Crucially, Ms Cunneen said the call was made to the police because she had failed to prove one of the three elements of the offence, namely that he would have known the woman did not consent.
The jury was also shown handwritten notes the woman had made before the call, in which she wrote that the purpose was to “convince him that he is guilty and not innocent.”
In her speech, Ms Cunneen dismissed the accusation of groping as ‘blink and you’ll miss it’, saying an alleged second act in the toilet cubicle was ‘absurd’ because of the timing.
During her questioning, the woman vehemently denied Ms Cunneen’s claim that she was using the claims to gain sympathy from her fiancé, with whom she had had a serious argument.
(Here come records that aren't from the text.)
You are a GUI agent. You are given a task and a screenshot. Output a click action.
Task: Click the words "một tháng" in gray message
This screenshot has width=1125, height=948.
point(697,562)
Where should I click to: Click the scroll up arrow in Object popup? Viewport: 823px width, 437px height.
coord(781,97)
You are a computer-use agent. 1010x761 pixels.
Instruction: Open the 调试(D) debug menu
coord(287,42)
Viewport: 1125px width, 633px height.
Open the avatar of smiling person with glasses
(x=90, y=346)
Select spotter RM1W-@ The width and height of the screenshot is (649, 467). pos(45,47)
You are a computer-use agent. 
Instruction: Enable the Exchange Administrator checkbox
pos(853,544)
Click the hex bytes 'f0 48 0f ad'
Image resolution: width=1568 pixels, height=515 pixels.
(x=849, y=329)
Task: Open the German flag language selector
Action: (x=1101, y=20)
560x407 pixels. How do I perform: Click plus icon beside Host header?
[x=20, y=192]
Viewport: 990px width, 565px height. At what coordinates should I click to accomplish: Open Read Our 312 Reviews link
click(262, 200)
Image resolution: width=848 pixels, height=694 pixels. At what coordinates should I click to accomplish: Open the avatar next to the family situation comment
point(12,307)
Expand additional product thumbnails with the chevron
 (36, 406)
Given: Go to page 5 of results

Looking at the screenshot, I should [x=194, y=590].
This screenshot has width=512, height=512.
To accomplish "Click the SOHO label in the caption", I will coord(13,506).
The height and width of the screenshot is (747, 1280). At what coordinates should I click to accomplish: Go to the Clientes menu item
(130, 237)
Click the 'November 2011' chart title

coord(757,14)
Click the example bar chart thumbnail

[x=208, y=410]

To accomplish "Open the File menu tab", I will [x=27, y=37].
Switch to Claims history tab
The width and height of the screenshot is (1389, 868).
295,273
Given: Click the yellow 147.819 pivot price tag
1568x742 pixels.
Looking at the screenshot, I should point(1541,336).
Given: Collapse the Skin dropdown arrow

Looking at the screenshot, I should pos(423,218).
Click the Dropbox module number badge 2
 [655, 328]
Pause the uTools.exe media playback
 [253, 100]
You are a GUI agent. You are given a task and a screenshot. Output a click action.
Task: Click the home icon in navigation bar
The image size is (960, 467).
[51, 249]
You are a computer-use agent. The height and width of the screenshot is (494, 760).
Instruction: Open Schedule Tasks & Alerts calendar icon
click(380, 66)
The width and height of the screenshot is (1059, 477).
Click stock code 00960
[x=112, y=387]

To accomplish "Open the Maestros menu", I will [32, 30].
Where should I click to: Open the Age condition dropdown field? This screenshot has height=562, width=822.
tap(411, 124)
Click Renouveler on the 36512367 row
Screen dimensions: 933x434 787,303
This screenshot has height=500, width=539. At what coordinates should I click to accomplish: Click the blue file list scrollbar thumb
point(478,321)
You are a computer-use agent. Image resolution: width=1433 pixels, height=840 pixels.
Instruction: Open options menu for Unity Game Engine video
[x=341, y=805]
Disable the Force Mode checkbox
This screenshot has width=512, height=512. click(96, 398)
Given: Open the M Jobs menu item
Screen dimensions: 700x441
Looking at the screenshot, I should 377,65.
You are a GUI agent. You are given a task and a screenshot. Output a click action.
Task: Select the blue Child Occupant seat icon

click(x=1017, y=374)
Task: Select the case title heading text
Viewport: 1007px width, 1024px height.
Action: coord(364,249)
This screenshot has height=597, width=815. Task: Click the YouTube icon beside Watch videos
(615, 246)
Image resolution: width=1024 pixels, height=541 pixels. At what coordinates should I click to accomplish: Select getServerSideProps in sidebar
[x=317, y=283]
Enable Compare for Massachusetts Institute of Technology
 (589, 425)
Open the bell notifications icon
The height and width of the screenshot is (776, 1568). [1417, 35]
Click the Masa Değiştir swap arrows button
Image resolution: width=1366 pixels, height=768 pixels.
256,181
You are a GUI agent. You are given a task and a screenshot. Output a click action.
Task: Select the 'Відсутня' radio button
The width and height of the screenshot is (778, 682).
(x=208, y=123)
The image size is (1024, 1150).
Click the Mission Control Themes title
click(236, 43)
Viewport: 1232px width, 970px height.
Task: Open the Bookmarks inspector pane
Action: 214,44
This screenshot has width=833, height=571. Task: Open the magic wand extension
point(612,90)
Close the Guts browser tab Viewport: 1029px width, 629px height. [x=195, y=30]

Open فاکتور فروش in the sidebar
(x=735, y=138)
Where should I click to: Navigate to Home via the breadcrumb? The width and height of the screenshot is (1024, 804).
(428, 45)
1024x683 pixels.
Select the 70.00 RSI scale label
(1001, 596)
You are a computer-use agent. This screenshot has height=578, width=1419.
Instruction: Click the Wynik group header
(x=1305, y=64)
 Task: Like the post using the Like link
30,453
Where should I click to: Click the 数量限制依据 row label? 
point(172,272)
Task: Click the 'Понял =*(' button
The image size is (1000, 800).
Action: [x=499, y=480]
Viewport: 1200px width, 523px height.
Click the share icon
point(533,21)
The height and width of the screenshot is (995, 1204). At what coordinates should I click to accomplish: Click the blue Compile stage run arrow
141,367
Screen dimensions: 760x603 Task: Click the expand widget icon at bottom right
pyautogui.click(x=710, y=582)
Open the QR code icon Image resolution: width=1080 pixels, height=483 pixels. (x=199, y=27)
Ms Cunneen added that the woman could not admit there were discrepancies between her statements to police and recordings with her family, and that the CCTV footage played out in court.
Notable in the defense case was the woman’s claim shortly after the evening that it was Mr Beale who followed her into the bathroom. The video proved otherwise.
The footage, played in court, captured the drunken night at the popular Sydney bar, including the four minutes and 30 seconds Mr Beale and the woman spent in the bathroom together.
The jury was told that both she and Mr Beale were drunk that night, but Mr Tunks told them not to think about it.
Crown prosecutor Jeff Tunks, for his part, told the jury that the woman had presented herself as a “defiant” witness who was “somewhat steadfastly consistent in her allegations.”
Mr Tunk had encouraged the jury to consider accepting parts of the woman’s evidence, without having to accept everything she said in court or to police and family.
The verdict marks the end of a grueling multi-week trial for the jury, which deliberated for about an hour. They heard evidence from the woman, her fiancé, her family and her fiancé’s family.
Importantly, it marks the end of a year-long court battle for Mr Beale after he was withdrawn from the NSW Waratahs by Rugby Australia following his arrest in January 2023.